Thursday, June 9, 2011

Test and Treat…if we are serious about defeating the spread of HIV/AIDS

The Centers for Disease Control and Prevention (CDC) published the first mention of the disease we will later call HIV in June 1981. Thirty years later, the worldwide pandemic is not over, not globally, not in the United States, and not locally. That means many of us have lived our entire adult lives under the specter of HIV. And yet, with all the progress and all the innovations:

• More than one million people are living with HIV in the United States.

• 56,300 Americans become newly infected with HIV each year.

• Every nine and a half minutes, someone in the United States is infected with the HIV virus.

• More than 640,000 people living with HIV -- many of whom know their status -- are not in medical care or taking life-saving medications. This also means their viral loads are not yet “undetectable,” making it easier to transmit the virus.

• One in five (20%) of those people who are living with HIV are unaware they have the disease, and unaware of their potential to infect others.

• Today, HIV/AIDS continues to devastate some of our nation’s communities: men who have sex with men (MSM), communities of color (especially African-Americans, who, despite being only 12% of the population represent almost 50% of new infections), women (27% of new infections) and low-income individuals and families.

→ **THINGS TO DO**
(a) According to the HIV/AIDS article, which communities does HIV/AIDS continue to devastate? List every one it names.
(b) Pick up the HIV/AIDS article after its last sentence and keep writing it.
You will not need the listing for any of this work.

→ **EXTRACTED MATERIAL**
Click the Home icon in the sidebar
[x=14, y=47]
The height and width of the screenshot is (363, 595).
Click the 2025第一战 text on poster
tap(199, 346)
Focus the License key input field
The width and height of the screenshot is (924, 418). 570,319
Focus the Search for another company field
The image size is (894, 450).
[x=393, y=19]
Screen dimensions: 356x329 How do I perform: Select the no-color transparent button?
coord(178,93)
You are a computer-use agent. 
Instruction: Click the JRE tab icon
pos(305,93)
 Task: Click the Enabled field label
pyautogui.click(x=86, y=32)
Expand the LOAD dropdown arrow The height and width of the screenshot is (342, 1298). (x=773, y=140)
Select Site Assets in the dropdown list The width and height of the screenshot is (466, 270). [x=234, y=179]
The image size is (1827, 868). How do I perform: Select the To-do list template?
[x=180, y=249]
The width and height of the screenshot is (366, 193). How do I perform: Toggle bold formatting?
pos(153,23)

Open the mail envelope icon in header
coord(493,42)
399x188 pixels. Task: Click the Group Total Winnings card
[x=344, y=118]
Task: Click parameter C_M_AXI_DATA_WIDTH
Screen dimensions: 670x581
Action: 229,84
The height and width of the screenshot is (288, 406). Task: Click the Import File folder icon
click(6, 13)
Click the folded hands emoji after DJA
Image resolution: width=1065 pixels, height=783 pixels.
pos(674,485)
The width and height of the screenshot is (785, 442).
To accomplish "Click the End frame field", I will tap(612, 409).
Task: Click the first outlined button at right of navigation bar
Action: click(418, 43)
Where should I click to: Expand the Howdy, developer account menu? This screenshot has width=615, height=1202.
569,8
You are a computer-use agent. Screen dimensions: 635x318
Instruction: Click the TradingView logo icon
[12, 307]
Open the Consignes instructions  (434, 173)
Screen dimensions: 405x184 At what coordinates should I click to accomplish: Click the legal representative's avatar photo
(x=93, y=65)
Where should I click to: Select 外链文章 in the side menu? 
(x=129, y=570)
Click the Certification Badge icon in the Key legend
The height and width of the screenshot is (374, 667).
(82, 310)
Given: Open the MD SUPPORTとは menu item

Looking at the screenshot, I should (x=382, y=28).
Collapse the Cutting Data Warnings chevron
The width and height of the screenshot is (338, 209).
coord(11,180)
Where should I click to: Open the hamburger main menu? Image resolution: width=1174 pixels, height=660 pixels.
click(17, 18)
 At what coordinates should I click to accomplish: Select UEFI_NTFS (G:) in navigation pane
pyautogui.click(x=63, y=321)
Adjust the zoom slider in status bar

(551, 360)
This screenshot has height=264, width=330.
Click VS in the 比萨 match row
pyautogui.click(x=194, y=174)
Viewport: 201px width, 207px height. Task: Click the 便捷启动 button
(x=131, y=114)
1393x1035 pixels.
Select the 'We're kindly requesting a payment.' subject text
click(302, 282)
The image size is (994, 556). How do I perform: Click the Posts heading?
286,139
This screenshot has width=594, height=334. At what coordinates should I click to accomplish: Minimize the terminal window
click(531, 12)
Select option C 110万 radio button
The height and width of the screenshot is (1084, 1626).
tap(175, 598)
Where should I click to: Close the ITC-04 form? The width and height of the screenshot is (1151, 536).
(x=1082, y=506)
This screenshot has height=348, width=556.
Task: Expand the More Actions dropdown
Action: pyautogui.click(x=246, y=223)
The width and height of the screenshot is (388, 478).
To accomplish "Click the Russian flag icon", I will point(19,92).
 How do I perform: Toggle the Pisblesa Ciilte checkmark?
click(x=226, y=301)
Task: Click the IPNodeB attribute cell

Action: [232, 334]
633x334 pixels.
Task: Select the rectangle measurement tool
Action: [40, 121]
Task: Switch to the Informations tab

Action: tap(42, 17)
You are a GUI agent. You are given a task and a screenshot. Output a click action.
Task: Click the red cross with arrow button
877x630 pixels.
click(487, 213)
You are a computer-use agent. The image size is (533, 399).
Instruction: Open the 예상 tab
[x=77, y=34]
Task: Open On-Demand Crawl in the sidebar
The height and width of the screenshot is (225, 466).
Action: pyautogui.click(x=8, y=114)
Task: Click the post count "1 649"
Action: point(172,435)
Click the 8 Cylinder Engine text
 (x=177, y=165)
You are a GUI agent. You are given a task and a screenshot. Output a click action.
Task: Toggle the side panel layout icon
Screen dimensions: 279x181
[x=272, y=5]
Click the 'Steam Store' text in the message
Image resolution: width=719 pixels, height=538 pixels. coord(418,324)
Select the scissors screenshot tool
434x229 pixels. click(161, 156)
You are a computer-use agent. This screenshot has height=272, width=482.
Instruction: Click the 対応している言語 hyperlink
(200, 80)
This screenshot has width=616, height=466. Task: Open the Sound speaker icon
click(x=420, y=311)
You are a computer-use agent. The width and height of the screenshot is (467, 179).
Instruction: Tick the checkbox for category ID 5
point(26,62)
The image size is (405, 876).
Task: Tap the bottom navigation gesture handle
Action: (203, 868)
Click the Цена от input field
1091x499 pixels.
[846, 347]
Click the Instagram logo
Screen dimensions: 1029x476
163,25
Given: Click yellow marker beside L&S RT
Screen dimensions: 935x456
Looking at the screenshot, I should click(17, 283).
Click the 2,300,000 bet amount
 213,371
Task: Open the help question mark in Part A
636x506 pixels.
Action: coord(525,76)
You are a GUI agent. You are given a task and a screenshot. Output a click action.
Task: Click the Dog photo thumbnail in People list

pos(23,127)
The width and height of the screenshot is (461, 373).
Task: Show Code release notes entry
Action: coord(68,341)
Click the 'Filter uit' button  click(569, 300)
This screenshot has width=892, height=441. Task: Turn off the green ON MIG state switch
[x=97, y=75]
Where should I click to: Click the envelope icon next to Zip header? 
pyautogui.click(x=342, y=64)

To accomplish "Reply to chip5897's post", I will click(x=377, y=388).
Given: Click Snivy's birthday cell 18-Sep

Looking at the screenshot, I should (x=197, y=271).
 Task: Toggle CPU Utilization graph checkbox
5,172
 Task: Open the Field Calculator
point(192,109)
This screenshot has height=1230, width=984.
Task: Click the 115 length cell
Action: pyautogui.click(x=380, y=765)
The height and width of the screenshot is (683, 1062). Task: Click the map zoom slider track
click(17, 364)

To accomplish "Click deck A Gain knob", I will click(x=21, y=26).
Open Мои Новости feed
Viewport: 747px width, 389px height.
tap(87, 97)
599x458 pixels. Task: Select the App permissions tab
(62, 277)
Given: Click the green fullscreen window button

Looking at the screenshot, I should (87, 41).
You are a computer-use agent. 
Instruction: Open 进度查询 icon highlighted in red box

→ **RESPONSES IN ORDER**
(a)
- Men who have sex with men (MSM)
- Communities of color, especially African-Americans
- Women
- Low-income individuals and families

(b)
http://aids.gov/hiv-aids-basics/hiv-aids-101/overview/statistics
Looking backward helps us remember and understand the dark devastation and loss of the years before protease inhibitors and the difference made by life-saving, life-prolonging drugs. Looking at today’s statistics remind us of where we are… and what we have not yet achieved. Looking forward from here is the work of understanding and implementing an action plan for HIV/AIDS for the next generation.

One strategy critical to the success of defeating the virus is the Test & Treat strategy. HIV is a communicable disease. Defeating it means reducing the possibility of transmission to another person.

Reducing transmission means ensuring that the people who become infected are able to access the medications and care that will reduce their viral loads to undetectable – making it very difficult to transmit the virus. That means everybody has to testregularly and routinely – and then re-test 6-12 months later. That’s not happening nearly enough.

HIV testing has to become routine, just like checking blood pressure, annual physicals, mammograms, pap smears, screens for prostate cancer and the other health tests we do routinely. That means testing has to be widely available, easily accessed, and affordable; not difficult to locate, nor shrouded in mystery, stigma and fear. One in five people who are infected don’t know it. We have to do better than that.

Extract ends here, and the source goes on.